The Global Alcohol Policy Conference convenes at the Cape Town International Convention Centre from 24 to 26 October 2023 to discuss ways of limiting alcohol abuse.
Under the theme, “Investing in People Before Profits”, the organisers emphasise their independence from commercial interests. This means that people like us, who represent the beer industry in South Africa and globally, are barred from the discussion.
However, including the private sector in discussions – and specifically the wine and beer industries – can in fact strengthen our mutual goal of reducing the harmful use of alcohol.
While any alcoholic beverage can be abused, lower alcohol options carry fewer health risks such as alcohol poisoning, liver damage and cardiovascular diseases, compared with their higher-alcohol counterparts. That’s why policies that nudge consumers toward lower-alcohol beverages are a great way to improve public health outcomes.
And while beer is already a low-alcohol option, shifting from regular-strength beer to lower- and alcohol-free beer can reduce ethanol consumption even further.
Recent research in the UK and Spain suggests that the availability of lower- and no-alcohol beers led consumers to replace some consumption of regular beer with lower-strength alternatives, resulting in less alcohol consumed overall. Beer manufacturers have reported a similar trend in South Africa.
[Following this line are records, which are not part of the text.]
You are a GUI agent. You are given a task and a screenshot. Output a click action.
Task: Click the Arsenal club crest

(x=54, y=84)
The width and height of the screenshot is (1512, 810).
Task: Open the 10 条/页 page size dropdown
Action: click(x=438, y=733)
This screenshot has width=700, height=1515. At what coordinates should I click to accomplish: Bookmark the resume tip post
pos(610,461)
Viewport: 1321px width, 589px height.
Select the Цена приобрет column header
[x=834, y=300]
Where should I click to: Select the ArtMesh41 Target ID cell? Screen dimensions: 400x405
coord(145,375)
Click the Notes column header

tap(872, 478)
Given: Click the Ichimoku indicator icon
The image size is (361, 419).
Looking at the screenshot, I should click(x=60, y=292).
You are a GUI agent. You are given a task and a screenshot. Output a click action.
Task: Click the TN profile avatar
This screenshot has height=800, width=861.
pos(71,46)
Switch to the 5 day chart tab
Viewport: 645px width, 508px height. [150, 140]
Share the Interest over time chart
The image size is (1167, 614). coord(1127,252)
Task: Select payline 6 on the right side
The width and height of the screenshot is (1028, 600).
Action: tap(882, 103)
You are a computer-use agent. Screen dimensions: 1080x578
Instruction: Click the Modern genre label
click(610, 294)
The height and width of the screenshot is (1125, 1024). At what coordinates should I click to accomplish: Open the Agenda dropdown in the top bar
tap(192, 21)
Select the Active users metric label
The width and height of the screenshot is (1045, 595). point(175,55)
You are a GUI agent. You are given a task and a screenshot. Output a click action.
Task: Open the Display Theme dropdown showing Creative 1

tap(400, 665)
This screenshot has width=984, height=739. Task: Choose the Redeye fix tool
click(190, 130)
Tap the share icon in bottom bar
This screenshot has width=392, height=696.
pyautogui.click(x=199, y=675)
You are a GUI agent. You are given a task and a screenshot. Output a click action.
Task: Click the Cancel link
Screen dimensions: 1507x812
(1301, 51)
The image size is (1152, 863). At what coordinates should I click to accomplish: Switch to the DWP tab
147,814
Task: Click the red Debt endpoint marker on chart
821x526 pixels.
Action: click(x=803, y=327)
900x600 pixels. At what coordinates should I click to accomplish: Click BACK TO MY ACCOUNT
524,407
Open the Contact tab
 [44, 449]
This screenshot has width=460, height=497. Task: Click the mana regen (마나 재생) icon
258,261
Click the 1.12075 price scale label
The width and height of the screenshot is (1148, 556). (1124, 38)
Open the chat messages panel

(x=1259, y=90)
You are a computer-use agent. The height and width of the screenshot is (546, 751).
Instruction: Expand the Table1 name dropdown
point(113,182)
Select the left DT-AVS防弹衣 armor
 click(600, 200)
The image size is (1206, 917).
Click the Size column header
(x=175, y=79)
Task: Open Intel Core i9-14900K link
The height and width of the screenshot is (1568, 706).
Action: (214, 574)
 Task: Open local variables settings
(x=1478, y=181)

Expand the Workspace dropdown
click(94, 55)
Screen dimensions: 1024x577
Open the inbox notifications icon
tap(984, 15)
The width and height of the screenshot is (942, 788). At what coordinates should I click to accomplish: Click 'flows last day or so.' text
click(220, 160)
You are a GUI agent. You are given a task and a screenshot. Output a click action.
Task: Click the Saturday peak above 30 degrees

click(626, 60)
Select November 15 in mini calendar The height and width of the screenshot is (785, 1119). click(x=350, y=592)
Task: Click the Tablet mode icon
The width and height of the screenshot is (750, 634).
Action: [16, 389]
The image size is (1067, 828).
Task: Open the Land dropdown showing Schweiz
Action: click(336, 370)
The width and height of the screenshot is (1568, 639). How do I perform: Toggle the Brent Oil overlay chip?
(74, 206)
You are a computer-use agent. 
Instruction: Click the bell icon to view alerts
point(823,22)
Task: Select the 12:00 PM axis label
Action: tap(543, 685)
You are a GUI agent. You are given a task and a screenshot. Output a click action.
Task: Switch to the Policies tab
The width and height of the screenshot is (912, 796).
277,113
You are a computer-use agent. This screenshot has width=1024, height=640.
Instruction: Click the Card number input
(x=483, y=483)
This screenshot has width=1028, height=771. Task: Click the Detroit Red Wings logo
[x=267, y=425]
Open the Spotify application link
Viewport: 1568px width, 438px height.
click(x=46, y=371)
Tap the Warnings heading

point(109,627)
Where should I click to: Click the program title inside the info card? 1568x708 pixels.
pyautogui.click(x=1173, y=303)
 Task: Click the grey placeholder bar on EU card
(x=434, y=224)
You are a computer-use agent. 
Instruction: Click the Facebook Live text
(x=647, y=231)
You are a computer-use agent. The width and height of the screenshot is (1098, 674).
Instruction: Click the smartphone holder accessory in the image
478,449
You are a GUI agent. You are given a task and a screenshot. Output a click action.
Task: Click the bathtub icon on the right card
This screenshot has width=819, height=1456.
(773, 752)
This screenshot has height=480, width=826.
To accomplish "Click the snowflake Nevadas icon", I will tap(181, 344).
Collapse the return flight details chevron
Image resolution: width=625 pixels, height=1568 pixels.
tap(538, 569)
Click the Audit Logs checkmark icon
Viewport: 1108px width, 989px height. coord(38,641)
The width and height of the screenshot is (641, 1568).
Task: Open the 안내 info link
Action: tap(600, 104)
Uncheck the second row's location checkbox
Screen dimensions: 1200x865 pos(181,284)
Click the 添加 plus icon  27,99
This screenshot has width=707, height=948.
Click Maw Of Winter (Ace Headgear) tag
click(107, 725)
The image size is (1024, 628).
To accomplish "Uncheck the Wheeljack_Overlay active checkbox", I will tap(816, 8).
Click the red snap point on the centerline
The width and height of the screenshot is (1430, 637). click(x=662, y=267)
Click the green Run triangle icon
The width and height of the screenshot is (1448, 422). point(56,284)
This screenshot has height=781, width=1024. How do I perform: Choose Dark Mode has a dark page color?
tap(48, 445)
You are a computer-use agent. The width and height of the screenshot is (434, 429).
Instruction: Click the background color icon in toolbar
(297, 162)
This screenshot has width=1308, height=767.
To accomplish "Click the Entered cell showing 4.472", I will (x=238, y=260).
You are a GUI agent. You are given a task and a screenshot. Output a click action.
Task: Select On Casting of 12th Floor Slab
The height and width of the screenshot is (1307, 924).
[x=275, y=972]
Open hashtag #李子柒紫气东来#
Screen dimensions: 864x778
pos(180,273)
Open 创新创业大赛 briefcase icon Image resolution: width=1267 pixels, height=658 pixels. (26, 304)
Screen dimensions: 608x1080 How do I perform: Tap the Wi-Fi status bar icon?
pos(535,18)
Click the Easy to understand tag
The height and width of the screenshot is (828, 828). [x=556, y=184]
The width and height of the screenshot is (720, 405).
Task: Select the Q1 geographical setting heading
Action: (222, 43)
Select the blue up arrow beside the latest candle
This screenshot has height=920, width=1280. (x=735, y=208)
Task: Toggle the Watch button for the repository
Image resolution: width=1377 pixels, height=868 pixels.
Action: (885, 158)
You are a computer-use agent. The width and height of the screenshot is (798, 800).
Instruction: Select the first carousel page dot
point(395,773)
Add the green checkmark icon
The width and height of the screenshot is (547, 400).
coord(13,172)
This is where some might raise their eyebrows. Why, sceptics might ask, would the beer industry support any alcohol regulation at all? The answer is simple: shifting consumers from high-alcohol options to low-alcohol options like beer and wine supports positive public health outcomes – it’s good for our businesses.
For example, a win-win situation is being created where consumers are increasingly drinking lower- and no-alcohol beers, reducing their alcohol consumption and protecting the 249,000 jobs sustained by the local beer industry.
Lower- and no-alcohol products grew by more than 7% in volume across 10 key global markets in 2022, and this trend is expected to continue.
Beer and cider make up 75% of the lower- and no-alcohol category globally, and 97% of the market in the EU. While South Africa has worked from a lower base when compared to other global markets, it has been forecast to achieve considerable volume growth in no- and lower-alcohol products.
The United Nations describes this type of private sector work in support of public sector goals as “doing good while doing well”.
The World Health Organization doesn’t ignore the industry but rather asks alcohol producers to increase lower-alcohol products within portfolios. The beer industry is rising to this challenge by investing in new equipment, processes and marketing to develop and promote lower- and no-alcohol products that allow consumers to decrease their alcohol consumption without sacrificing their enjoyment.
Brewers have a unique opportunity to align our business with public health goals, and we’re embracing that.
However, industry efforts alone cannot drive this change; policymakers play an indispensable role in sustaining this trend. Alcohol policies should incentivise consumers to choose lower-alcohol options by making them more affordable and more accessible.
Investing in people’s health and economic growth need not be mutually exclusive.
We might not be invited to this week’s conference in Cape Town, but our commitment to reducing the harmful use of alcohol remains unwavering.
Beer, with its naturally lower alcohol content, combined with the industry’s ongoing investments in developing lower- and no-alcohol products and promoting moderate consumption and responsible drinking, positions us to make a significant contribution to reducing the harmful use of alcohol while simultaneously promoting our product. DM
Patricia Pillay is the CEO of the Beer Association of South Africa. Justin Kissinger is the President and CEO of the Worldwide Brewing Alliance.